EXTRAIT DU DOCUMENT:
■ ■ ■ ■

Pour élaborer votre argumentaire, identifiez les difficultés rencontrées par votre équipe au quotidien et évaluez le temps perdu passé à corriger ces problèmes provoqués par un manque de gouvernance. Chiffrez vos propos pour que la valeur réelle d’une donnée soit mieux appréhendée. Produisez et partagez un support de qualité, en veillant à la mise en page et à la clarté des informations présentées.
Une fois le soutien politique/hiérarchique acquis, il est crucial de maintenir un dialogue constant avec la Direction pour s'assurer que la gouvernance reste une priorité stratégique à long terme. Démontrez comment elle contribue à la réalisation des objectifs stratégiques de l'organisation. Insistez sur l'évolution du paysage technologique, réglementaire et concurrentiel, ainsi que sur les opportunités émergentes pour améliorer et étendre les usages de la gouvernance des données géographiques dans l'organisation.

■ ■ ■ ■

TÂCHE:
Reprenez le passage de l'extrait sur la gouvernance des données qui s'ouvre sur les mots contenant « Pour élaborer votre » et se ferme sur « des informations présentées. », en y substituant « plaidoyer » à « argumentaire ». Les lignes placées à la suite forment un matériau distinct de l'extrait.

MATÉRIAU:

■ ■ ■ ■

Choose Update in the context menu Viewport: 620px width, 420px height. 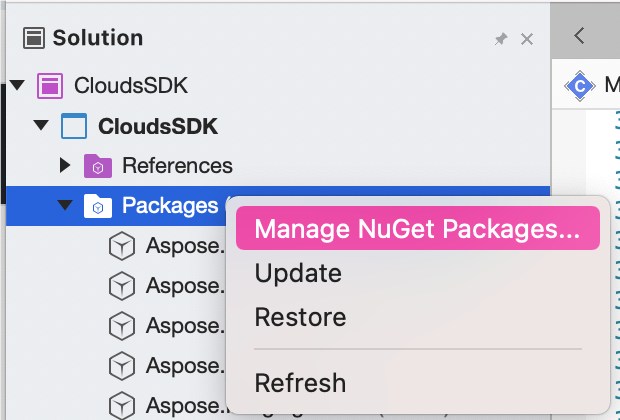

■ ■ ■ ■

RÉPONSE:
Pour élaborer votre plaidoyer, identifiez les difficultés rencontrées par votre équipe au quotidien et évaluez le temps perdu passé à corriger ces problèmes provoqués par un manque de gouvernance. Chiffrez vos propos pour que la valeur réelle d’une donnée soit mieux appréhendée. Produisez et partagez un support de qualité, en veillant à la mise en page et à la clarté des informations présentées.